The system acts. The action creates data. That data is inspected, scored, filtered, retained, summarized, and sometimes reused to improve future behavior.

In other words, the system starts learning from the data it creates around itself.

That is a different kind of architecture.

Why This Becomes Hard in Production

Early AI prototypes often hide this problem.

You build a chat interface. You connect a model. You add retrieval. You add a tool or two. The demo works.

Then production arrives.

Suddenly you need answers to questions that were easy to ignore during the prototype:

  • What exactly should we capture?
  • How long should we keep it?
  • Who can access it?
  • Which parts are safe to store?
  • Which parts must be redacted?
  • What can be used for evaluation?
  • What can be used for training?
  • What must never be stored at all?
  • How do we trace a bad answer back to the prompt, context, and tool outputs that caused it?

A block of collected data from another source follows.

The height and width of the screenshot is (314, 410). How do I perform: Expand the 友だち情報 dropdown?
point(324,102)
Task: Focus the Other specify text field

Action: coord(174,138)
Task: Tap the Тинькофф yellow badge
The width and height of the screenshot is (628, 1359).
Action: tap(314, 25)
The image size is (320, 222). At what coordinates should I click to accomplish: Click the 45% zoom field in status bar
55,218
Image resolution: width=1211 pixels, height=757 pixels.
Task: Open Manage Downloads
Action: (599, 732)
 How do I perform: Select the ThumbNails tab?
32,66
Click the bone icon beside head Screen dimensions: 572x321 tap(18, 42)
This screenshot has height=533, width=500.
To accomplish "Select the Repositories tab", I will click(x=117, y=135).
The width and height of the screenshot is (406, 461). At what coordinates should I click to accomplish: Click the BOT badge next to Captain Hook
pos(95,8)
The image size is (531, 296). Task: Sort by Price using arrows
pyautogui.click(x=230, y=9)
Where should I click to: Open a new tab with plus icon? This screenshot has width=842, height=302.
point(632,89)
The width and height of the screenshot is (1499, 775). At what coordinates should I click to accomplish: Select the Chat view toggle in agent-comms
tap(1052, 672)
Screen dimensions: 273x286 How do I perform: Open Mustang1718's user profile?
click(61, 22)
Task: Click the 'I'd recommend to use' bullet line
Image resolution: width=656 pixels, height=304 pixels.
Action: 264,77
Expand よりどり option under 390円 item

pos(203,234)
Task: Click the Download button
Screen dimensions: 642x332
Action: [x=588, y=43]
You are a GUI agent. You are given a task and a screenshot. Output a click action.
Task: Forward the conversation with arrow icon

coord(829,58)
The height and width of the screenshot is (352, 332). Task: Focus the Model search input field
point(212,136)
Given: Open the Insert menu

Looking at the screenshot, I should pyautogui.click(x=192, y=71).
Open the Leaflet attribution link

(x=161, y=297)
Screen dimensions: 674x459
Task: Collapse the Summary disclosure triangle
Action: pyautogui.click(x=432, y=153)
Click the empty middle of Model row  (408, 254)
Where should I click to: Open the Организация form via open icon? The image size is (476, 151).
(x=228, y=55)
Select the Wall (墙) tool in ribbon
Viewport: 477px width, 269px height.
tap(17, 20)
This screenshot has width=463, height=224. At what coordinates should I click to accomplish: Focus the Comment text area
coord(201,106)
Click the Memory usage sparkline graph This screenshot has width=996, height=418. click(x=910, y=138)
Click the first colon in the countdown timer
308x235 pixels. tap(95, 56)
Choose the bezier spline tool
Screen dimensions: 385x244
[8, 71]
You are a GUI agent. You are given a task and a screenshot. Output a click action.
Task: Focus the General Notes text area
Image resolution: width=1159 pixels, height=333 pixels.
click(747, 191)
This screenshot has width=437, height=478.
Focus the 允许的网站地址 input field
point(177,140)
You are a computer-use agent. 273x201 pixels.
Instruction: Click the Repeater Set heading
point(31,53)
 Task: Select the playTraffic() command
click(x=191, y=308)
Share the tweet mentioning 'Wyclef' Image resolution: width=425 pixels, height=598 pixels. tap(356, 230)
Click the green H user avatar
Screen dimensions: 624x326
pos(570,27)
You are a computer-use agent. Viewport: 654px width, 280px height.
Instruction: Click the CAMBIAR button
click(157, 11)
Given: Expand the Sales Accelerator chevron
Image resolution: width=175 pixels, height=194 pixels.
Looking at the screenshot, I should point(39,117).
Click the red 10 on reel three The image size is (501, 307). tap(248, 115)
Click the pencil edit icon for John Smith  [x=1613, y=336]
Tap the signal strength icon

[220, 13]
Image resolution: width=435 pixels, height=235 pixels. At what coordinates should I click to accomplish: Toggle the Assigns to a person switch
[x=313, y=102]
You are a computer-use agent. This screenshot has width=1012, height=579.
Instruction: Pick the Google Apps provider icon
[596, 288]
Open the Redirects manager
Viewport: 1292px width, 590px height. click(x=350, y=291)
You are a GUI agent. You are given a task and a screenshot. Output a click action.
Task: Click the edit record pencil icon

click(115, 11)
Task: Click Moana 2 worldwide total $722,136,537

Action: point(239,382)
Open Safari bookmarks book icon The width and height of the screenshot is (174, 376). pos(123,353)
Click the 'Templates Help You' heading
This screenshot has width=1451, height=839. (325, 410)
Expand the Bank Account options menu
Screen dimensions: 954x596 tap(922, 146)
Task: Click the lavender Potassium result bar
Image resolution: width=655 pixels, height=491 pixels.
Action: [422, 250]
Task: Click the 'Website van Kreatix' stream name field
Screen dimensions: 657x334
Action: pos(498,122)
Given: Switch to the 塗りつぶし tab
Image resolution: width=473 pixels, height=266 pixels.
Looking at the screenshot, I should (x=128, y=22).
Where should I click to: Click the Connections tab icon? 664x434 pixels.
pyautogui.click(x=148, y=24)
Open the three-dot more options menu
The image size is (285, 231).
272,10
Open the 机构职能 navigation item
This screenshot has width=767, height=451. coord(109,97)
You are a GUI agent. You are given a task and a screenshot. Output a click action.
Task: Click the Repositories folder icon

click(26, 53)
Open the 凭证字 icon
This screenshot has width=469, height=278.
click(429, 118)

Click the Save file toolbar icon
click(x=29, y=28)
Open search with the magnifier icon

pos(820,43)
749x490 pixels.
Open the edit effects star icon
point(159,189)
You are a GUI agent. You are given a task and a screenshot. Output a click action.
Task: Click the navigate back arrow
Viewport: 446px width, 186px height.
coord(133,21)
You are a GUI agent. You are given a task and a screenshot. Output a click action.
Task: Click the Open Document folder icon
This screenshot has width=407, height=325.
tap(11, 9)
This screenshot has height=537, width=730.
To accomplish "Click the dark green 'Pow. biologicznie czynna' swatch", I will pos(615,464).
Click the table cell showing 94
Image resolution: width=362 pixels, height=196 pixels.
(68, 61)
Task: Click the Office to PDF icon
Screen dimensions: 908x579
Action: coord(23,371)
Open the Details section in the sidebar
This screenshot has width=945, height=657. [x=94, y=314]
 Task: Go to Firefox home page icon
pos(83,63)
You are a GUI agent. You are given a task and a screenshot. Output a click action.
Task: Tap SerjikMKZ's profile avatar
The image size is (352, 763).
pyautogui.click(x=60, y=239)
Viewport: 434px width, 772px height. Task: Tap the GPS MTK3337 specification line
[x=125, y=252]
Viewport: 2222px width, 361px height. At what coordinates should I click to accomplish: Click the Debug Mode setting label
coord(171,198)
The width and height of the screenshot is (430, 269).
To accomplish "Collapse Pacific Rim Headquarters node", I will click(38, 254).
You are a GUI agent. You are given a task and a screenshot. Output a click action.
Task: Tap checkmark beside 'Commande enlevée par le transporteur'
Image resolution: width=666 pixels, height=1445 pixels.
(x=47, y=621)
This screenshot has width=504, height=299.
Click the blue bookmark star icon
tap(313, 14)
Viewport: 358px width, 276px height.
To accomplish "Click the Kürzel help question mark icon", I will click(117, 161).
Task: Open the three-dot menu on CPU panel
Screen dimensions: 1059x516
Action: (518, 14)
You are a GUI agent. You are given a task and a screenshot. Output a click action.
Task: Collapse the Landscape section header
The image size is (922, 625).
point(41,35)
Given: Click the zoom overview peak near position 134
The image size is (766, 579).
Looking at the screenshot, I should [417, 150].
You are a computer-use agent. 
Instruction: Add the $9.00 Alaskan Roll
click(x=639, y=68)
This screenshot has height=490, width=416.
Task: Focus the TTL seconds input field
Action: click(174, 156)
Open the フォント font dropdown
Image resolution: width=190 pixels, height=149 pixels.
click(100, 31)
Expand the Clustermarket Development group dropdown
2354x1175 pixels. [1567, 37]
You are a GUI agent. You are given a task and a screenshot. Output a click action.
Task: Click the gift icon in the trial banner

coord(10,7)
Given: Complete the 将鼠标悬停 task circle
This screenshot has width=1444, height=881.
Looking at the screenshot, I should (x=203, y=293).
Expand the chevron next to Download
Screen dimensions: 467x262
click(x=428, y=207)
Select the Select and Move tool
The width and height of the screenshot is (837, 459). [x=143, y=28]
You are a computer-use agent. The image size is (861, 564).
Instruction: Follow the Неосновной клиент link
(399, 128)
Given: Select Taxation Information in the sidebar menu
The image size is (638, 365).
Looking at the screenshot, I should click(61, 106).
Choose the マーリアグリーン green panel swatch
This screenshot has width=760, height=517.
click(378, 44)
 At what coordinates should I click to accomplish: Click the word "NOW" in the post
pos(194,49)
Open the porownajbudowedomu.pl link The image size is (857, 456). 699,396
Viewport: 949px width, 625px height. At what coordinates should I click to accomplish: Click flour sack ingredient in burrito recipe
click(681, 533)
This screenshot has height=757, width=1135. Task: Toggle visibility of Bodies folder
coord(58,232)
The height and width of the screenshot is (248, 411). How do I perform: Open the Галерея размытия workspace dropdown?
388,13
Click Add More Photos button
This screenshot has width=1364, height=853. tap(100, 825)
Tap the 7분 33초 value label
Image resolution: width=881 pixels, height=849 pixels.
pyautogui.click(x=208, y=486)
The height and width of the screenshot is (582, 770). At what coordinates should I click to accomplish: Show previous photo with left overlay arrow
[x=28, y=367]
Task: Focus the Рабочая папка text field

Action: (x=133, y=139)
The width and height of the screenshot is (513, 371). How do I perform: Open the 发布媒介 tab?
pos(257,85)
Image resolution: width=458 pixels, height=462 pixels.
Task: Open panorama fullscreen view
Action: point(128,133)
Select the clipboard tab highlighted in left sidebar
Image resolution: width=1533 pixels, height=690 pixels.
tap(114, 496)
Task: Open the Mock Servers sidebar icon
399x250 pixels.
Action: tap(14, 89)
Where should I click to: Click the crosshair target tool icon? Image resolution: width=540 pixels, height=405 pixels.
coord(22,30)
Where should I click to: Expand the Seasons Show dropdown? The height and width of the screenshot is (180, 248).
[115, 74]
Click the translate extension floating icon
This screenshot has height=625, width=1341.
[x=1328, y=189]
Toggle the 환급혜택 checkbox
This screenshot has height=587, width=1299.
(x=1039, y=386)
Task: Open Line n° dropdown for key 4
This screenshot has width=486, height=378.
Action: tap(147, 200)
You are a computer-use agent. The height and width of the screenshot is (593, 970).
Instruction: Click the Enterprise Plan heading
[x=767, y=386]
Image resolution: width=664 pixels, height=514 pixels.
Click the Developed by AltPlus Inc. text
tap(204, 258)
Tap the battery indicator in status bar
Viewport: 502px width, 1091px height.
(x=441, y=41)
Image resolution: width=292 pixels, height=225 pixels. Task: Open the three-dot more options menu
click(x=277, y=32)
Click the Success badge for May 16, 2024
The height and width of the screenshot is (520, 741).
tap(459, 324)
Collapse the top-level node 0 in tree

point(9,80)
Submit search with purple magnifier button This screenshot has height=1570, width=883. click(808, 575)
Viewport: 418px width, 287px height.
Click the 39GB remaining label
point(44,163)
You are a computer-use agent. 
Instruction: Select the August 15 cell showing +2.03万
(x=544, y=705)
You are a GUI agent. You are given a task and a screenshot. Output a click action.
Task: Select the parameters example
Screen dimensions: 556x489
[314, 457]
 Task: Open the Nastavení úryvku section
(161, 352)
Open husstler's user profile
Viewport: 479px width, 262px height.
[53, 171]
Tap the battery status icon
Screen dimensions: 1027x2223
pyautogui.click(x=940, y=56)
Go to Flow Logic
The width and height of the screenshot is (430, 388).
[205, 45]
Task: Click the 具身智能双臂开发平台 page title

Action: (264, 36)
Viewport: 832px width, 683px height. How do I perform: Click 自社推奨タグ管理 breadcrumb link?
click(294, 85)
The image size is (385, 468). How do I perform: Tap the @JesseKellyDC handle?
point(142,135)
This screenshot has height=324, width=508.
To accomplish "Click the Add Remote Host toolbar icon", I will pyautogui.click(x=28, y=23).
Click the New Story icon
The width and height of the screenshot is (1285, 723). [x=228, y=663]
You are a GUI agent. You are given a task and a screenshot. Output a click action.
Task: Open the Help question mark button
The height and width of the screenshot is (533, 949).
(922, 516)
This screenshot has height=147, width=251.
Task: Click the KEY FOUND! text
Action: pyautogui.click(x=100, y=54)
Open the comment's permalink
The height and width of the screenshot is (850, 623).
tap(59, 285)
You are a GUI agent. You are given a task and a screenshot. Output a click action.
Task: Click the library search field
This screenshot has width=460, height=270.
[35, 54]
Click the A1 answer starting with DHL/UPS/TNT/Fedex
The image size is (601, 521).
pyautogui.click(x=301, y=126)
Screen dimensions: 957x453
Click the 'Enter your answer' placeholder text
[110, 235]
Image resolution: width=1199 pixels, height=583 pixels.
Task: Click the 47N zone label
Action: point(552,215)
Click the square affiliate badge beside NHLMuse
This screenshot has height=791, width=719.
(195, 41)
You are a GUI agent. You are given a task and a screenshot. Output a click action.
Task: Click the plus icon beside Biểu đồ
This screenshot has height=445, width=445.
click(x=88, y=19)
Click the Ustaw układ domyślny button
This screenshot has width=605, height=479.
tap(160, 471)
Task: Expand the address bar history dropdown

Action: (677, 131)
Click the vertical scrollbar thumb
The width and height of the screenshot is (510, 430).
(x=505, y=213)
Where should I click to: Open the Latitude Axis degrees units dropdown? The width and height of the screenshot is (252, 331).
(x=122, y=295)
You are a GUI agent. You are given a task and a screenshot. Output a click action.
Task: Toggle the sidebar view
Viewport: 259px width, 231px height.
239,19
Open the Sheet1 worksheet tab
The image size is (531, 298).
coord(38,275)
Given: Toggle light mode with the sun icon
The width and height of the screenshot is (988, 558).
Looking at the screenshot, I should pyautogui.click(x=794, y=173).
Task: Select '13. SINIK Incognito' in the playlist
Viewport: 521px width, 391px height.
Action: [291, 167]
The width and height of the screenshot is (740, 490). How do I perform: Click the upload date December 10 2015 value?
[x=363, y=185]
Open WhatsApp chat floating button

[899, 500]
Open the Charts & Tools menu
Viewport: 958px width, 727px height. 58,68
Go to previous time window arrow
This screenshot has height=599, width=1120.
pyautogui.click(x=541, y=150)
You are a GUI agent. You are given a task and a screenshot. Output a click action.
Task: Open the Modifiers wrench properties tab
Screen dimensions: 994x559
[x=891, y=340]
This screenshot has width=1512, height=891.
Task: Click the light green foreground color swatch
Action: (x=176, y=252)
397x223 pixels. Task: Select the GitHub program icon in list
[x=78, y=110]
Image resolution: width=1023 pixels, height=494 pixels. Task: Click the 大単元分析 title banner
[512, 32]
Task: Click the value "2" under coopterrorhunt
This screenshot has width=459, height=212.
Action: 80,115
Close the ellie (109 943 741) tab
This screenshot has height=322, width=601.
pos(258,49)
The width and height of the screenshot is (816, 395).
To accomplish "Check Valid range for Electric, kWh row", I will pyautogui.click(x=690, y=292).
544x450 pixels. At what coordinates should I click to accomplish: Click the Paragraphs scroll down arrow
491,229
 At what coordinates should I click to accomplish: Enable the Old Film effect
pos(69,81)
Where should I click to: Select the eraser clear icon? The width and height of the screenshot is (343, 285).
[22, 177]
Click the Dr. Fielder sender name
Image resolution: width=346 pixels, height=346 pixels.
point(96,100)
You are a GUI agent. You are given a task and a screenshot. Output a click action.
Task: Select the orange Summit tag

These are not minor implementation details. They are architectural decisions.

And making them late is expensive.

If you did not capture the right trace, you cannot reconstruct it later. If you retained too much, your logs may become the riskiest database in the company. If you retained too little, you may not be able to debug, evaluate, or improve the system.

That tension is real.

You need enough memory to explain what the AI did, but not so much that the system quietly accumulates sensitive user intent, private business context, or regulated data in places nobody designed properly.

Enterprises May Have an Unexpected Advantage

There is an interesting pattern here.

We often assume startups move faster than enterprises. In many areas, they do. They ship quickly, iterate quickly, and take more product risk.

But production AI rewards foundations that large organizations often already have: data warehouses, access control, observability pipelines, retention policies, compliance review, and governance processes.

Those things used to feel like enterprise overhead.

In agentic AI, they become enabling infrastructure.

Startups can still move incredibly fast, but if they scale AI systems without a serious data foundation, they will eventually run into problems that are hard to debug and expensive to unwind.

The feature may be the agent.

The foundation is the data system around it.

The Real Design Shift

The shift is simple, but important:

We are moving from systems that mostly consume data to systems that continuously generate data.

We are moving from static pipelines to feedback loops.

We are moving from logging for debugging to logging for learning.

That changes the questions engineering teams need to ask from day one:

  • What are the core events in an agent run?
  • What state transitions should be captured?
  • What context should be stored exactly?
  • What should be summarized instead of stored raw?
  • What should be encrypted, redacted, or discarded?
  • What becomes part of evaluation?
  • What becomes part of future training data?
  • How do we connect user feedback to the run that produced the answer?
  • How do we compare one version of the system against another?

These questions sit at the intersection of AI engineering, data engineering, security, privacy, and product design.

That is why data management is becoming one of the most underrated problems in agentic AI.

The Bottom Line

The next generation of AI systems will not be won only by better models or better prompts.

It will be won by teams that know how to capture, structure, evaluate, and learn from the data their AI systems create.

Data systems are no longer just supporting the AI application.

They are becoming part of the intelligence itself.